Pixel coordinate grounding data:
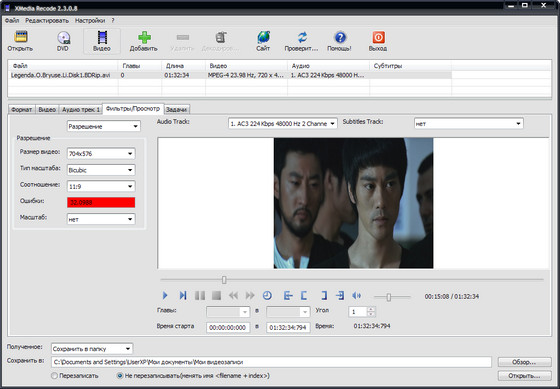Open the Сайт globe icon
Image resolution: width=560 pixels, height=389 pixels.
(x=264, y=37)
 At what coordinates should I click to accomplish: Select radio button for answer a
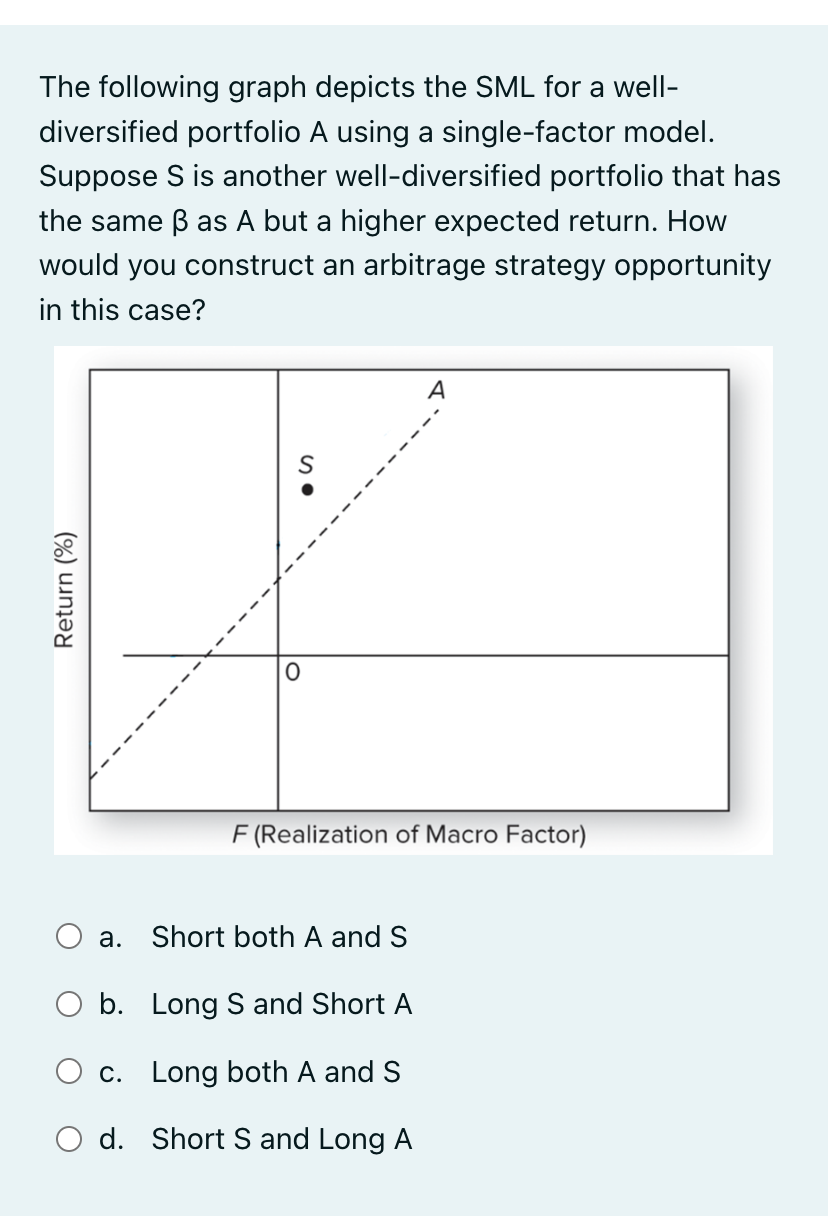pos(69,937)
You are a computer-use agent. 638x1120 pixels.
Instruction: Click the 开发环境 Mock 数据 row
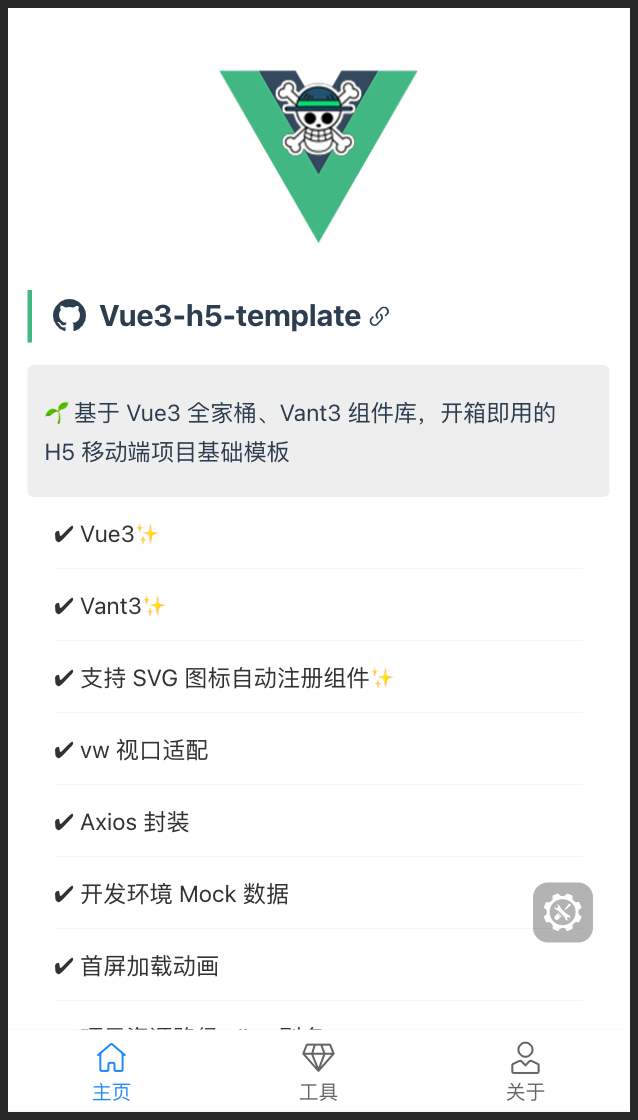319,894
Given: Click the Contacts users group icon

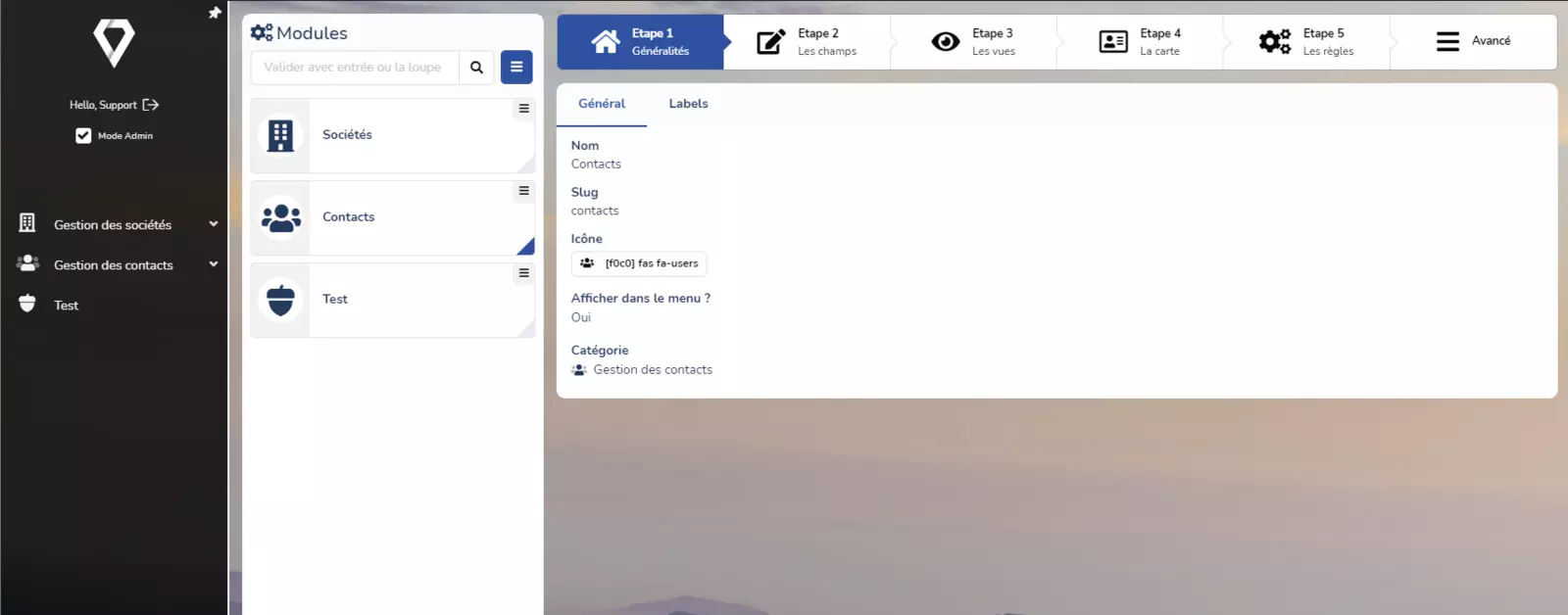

• **Task brief**: Without the pictures, transcribe exactly the lines above from the one containing "You are a computer-use" through the last.

• **Solution**:
You are a computer-use agent. 638x1120 pixels.
Instruction: Click the 开发环境 Mock 数据 row
319,894
Given: Click the Contacts users group icon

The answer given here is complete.